##### Brano proposto

Le quattro sono unite da una comune mancanza di senso materno ma è proprio su questo che si concentra l’opera sceneggiata da Cattani e Verasani: l’obiettivo è mostrare come dietro alla patologia psichiatrica si nasconda una assenza della figura paterna, assenza ancora più grave se pesata nella società attuale nella quale l’immagine della donna che accudisce la famiglia è decisamente obsoleta. “Maternity Blues” mostra delle donne ritenute malate ma, allo stesso tempo, riflette sulla figura maschile, dal marito di Clara troppo preso dal lavoro, al compagno di Vincenza troppo preso da altre donne, al ragazzo di Rita, probabilmente troppo immaturo per prendersi le proprie responsabilità.
Una pellicola coraggiosa che trae forza dal racconto dei personaggi, cercando di portare alla luce una situazione troppo spesso trascurata mantenendo una neutralità tutto sommato giusta e arricchendo la storia con preziosi flashback necessari per la ricostruzione del torbido passato dei protagonisti. Nonostante mantenga una linea piuttosto piatta – tranne un paio di brusche deviazioni -, Cattani riesce a tenere viva la storia condendo con abbondanti dialoghi una torta rimasta troppo a lungo congelata e finalmente pronta per il banchetto.

##########
##### Estratto dei dati

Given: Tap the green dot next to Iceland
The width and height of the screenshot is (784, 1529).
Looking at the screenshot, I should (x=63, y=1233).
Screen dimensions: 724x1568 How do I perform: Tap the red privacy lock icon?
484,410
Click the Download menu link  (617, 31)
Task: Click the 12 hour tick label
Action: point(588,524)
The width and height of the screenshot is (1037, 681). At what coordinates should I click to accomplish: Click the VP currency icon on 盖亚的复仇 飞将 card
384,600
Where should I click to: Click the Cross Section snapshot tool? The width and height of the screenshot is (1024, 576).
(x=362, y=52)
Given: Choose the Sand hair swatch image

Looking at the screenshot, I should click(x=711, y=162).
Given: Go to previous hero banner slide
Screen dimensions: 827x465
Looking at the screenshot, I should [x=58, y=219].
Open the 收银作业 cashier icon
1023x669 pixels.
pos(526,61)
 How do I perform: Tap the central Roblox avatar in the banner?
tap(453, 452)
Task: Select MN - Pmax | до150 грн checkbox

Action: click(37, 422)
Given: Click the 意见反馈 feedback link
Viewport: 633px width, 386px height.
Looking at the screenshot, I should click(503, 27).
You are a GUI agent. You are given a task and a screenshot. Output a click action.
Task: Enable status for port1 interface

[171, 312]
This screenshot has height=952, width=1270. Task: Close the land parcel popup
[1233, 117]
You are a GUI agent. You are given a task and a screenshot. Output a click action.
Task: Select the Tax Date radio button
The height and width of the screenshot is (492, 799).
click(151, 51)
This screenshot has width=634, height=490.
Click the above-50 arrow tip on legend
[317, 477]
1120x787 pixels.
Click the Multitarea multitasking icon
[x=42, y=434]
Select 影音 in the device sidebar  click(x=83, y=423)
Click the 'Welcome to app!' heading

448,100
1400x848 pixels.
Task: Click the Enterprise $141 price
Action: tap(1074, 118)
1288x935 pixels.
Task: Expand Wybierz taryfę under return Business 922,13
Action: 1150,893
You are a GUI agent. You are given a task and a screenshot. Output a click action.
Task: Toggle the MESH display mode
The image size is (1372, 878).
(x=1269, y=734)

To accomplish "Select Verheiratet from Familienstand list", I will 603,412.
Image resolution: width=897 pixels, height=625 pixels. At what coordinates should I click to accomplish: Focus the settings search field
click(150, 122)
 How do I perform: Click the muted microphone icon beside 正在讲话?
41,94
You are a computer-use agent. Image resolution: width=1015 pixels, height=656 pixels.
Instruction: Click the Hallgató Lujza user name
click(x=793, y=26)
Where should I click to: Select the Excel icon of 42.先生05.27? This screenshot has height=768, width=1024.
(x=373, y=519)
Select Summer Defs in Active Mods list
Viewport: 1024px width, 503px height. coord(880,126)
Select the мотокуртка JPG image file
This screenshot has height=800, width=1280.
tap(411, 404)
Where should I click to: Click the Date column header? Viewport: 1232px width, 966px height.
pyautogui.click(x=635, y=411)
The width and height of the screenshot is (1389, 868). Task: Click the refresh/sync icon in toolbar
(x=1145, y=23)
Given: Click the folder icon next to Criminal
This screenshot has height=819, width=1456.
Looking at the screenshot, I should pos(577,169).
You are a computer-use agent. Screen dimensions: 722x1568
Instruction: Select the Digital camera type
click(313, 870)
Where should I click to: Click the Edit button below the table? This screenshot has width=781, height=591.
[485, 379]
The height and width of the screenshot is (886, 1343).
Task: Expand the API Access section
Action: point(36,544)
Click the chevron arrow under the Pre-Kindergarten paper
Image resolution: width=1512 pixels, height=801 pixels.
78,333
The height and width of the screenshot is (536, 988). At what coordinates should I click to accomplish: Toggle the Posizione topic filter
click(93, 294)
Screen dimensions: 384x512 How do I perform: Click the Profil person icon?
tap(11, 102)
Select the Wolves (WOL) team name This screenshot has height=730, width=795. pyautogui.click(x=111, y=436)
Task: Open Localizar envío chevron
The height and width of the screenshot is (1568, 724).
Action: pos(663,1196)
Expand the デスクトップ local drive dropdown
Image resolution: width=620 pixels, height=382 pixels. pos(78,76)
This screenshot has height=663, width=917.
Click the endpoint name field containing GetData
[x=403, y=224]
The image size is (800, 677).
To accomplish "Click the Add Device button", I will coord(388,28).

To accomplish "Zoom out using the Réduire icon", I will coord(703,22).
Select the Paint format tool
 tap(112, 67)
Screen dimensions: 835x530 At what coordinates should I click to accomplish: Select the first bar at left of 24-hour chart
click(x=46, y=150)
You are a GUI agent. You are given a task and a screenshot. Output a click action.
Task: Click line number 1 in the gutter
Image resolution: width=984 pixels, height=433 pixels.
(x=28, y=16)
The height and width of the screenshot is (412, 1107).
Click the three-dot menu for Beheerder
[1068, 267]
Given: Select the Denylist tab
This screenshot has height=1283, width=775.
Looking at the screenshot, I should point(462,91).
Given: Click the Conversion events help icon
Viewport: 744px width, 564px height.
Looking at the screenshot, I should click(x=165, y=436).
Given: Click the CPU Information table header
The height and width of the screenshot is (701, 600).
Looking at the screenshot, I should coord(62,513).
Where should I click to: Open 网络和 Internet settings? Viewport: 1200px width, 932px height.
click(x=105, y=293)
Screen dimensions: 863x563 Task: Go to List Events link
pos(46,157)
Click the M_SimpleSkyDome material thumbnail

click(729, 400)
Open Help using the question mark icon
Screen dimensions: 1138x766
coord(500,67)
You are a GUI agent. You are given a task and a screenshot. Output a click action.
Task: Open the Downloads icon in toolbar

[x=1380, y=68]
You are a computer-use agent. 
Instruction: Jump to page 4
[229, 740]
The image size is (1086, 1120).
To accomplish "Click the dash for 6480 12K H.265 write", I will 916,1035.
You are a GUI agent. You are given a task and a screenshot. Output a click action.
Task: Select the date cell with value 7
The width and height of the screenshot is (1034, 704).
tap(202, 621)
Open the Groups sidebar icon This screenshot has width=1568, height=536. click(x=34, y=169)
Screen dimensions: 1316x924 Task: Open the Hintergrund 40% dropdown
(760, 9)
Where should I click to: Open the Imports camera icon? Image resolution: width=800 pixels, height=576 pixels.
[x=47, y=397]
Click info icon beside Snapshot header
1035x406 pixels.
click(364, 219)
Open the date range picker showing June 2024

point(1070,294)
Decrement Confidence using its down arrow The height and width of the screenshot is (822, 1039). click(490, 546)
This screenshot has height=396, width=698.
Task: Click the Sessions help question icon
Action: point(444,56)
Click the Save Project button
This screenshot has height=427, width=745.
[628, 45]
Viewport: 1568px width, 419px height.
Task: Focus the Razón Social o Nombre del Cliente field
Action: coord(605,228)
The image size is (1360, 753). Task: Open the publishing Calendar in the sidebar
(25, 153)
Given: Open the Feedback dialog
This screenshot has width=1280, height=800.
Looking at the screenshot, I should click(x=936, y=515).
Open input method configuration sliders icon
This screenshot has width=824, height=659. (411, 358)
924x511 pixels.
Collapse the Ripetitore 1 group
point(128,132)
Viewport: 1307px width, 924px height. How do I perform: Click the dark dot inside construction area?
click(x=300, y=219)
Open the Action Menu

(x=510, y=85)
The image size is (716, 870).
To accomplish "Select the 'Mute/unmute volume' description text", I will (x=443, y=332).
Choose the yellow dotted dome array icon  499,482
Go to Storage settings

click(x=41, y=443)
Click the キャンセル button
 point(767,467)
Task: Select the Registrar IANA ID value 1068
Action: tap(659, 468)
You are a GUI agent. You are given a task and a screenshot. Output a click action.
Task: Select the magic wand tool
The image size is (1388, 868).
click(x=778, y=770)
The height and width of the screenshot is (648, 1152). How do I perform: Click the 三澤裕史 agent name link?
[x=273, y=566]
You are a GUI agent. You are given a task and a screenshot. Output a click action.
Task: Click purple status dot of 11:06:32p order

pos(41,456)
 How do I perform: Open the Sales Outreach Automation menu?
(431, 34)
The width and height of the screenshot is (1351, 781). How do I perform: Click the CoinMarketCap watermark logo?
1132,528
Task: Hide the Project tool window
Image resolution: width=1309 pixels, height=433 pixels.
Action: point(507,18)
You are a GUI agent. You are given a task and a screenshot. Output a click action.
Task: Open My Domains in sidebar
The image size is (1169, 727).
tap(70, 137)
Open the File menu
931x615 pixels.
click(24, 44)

##########

» **Consegna**: Cita parola per parola il brano sul film «Maternity Blues», partendo dalle parole "Una pellicola coraggiosa" e fermandoti dopo "per il banchetto.".

» **Risposta finale**:
Una pellicola coraggiosa che trae forza dal racconto dei personaggi, cercando di portare alla luce una situazione troppo spesso trascurata mantenendo una neutralità tutto sommato giusta e arricchendo la storia con preziosi flashback necessari per la ricostruzione del torbido passato dei protagonisti. Nonostante mantenga una linea piuttosto piatta – tranne un paio di brusche deviazioni -, Cattani riesce a tenere viva la storia condendo con abbondanti dialoghi una torta rimasta troppo a lungo congelata e finalmente pronta per il banchetto.